A few years ago, Sara Aiken planned the perfect romantic Christmas celebration with her husband, Ken. She made eggs Benedict, bacon and Bloody Mary cocktails for brunch. Then the couple lounged around in their pajamas and exchanged gifts.
Ms. Aiken gave her husband a foul-weather jacket for sailing, some history books, cashmere socks and a pair of cuff links. She didn’t see any packages for herself under the tree, but got excited when he handed her a Christmas card and said her gift was in it. “I remember thinking: ‘The possibilities are endless!’” says Ms. Aiken, who is 58 and owns a pickleball paddle manufacturing company in Eastport, Md. “It could be a cool trip. A gift certificate to a spa. Or tickets to a Broadway show.’”
It wasn’t. Inside the envelope was a photocopy of the description of a class Mr. Aiken had purchased for his wife: “Marine Diesel Basics,” a course in engine maintenance.
Sometimes it doesn’t matter if we were naughty or nice. We still won’t get what we want under the tree.

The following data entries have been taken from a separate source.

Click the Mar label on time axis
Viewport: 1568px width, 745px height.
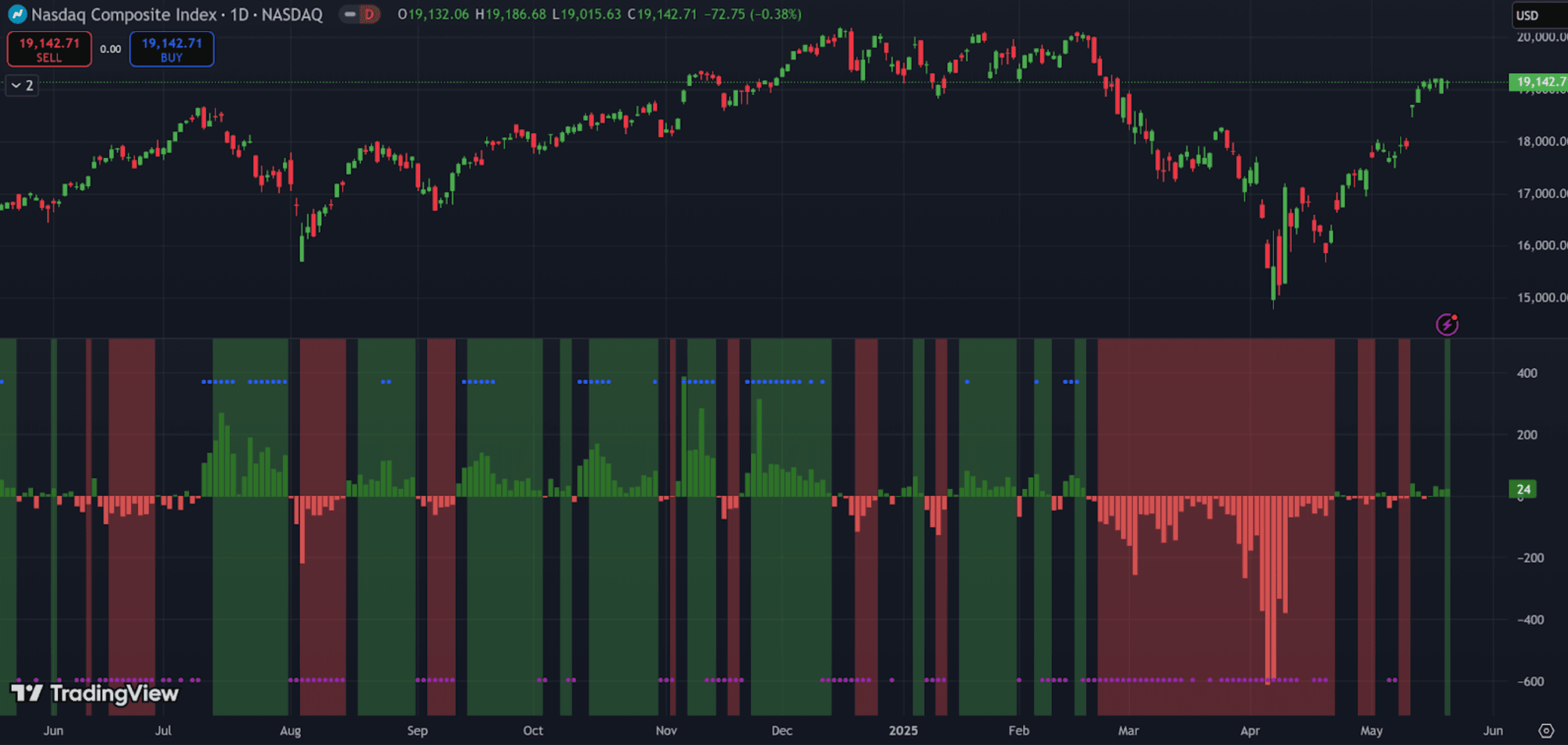[x=1128, y=731]
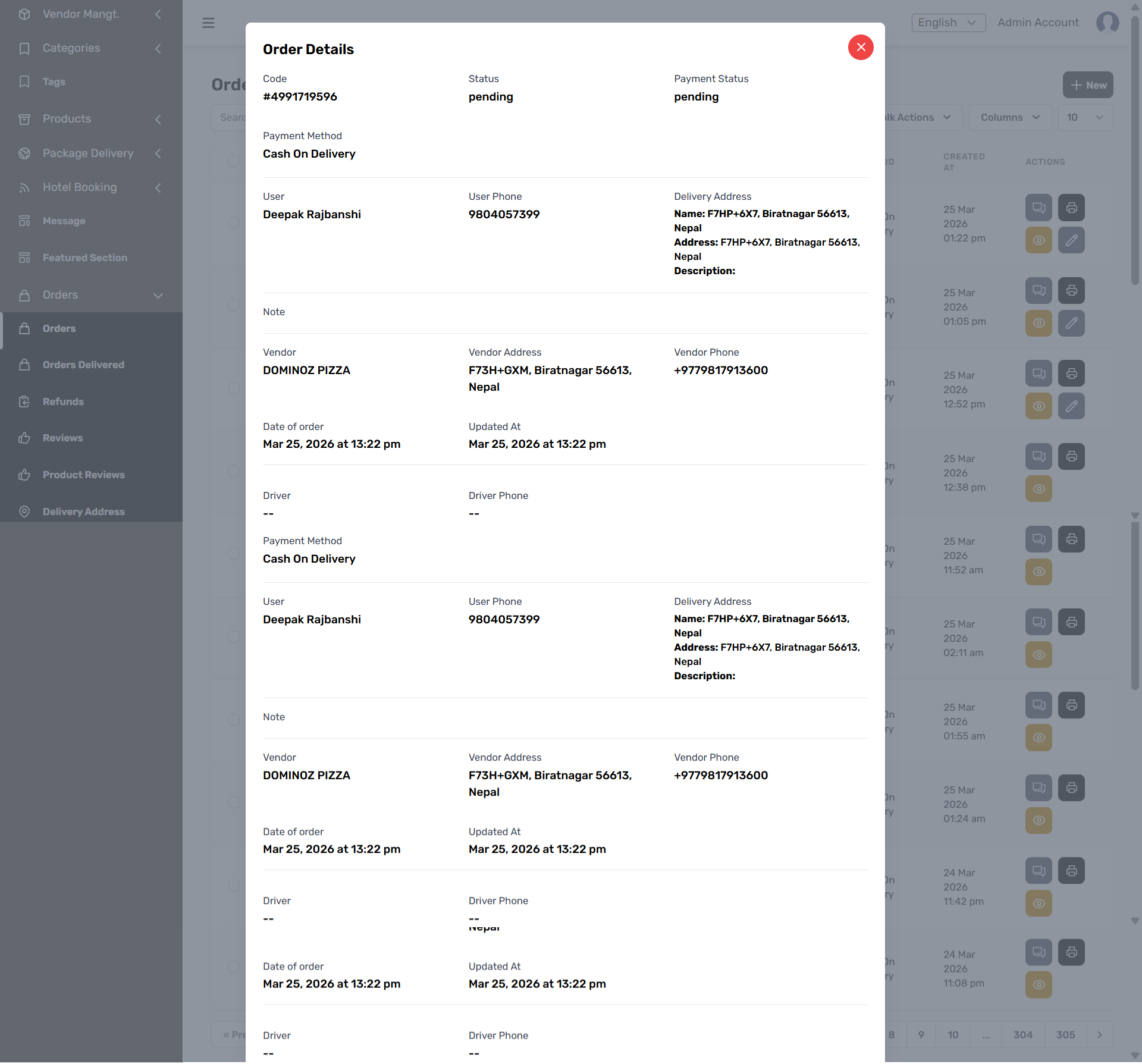Click edit pencil for 12:52 pm order
Screen dimensions: 1142x1064
point(1071,406)
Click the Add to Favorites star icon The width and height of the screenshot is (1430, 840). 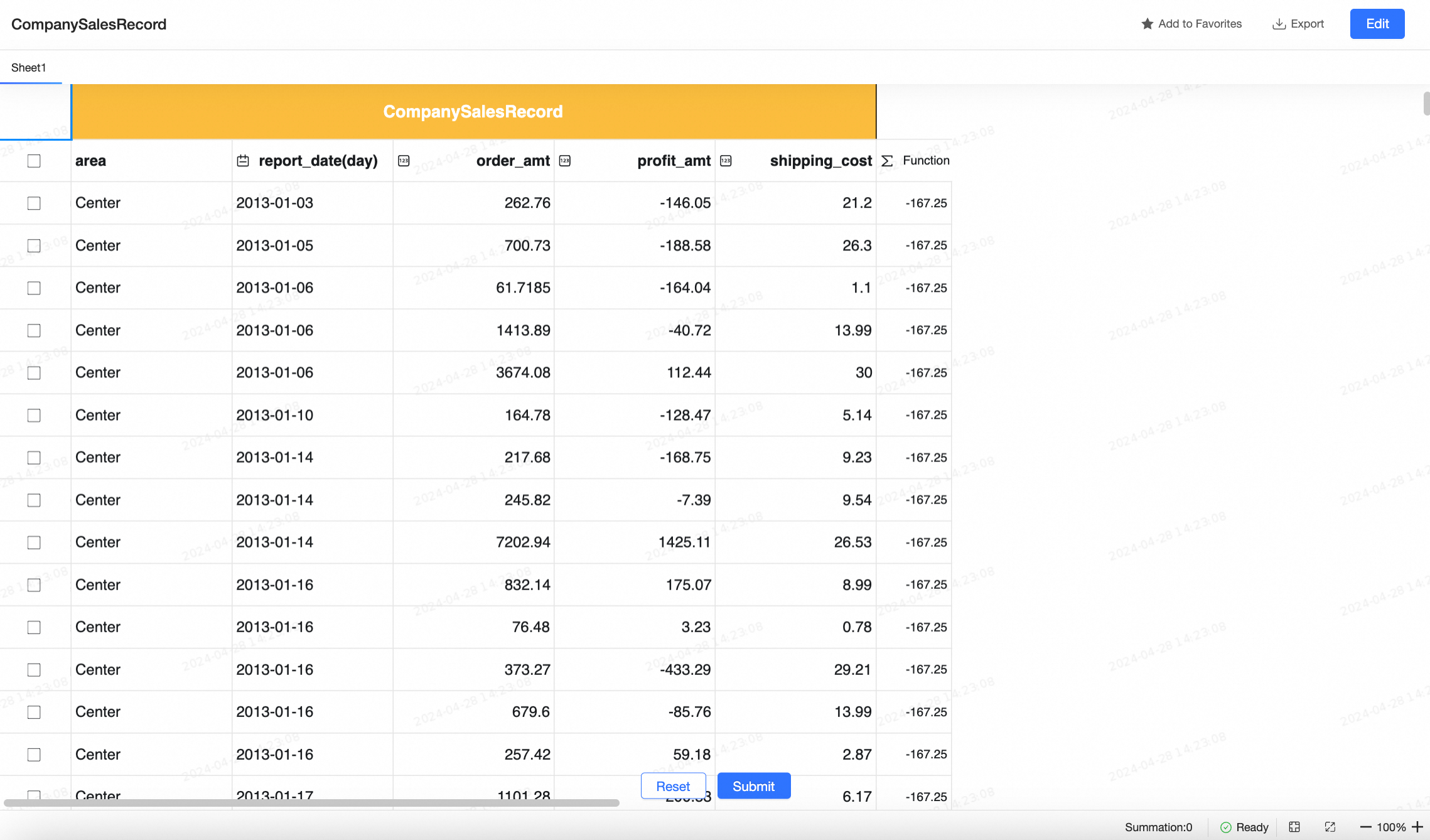pyautogui.click(x=1147, y=24)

And even though we’re adults—we know to be grateful for the thought and effort someone puts into giving us a gift—a bad one can still burn. We expect our friends and loved ones to understand us best. A bad gift can feel like a lack of recognition and connection. “You feel misunderstood,” says Daniella Kupor, an assistant professor of marketing at Boston University Questrom School of Business, who studies gift giving.
Bad gifts are hard on the giver, too. We may feel like a failure. “Most people give with the intention of helping another person,” says Lara Aknin, associate professor of social psychology at Simon Fraser University in Vancouver, British Columbia. “It hurts when we miss that goal.”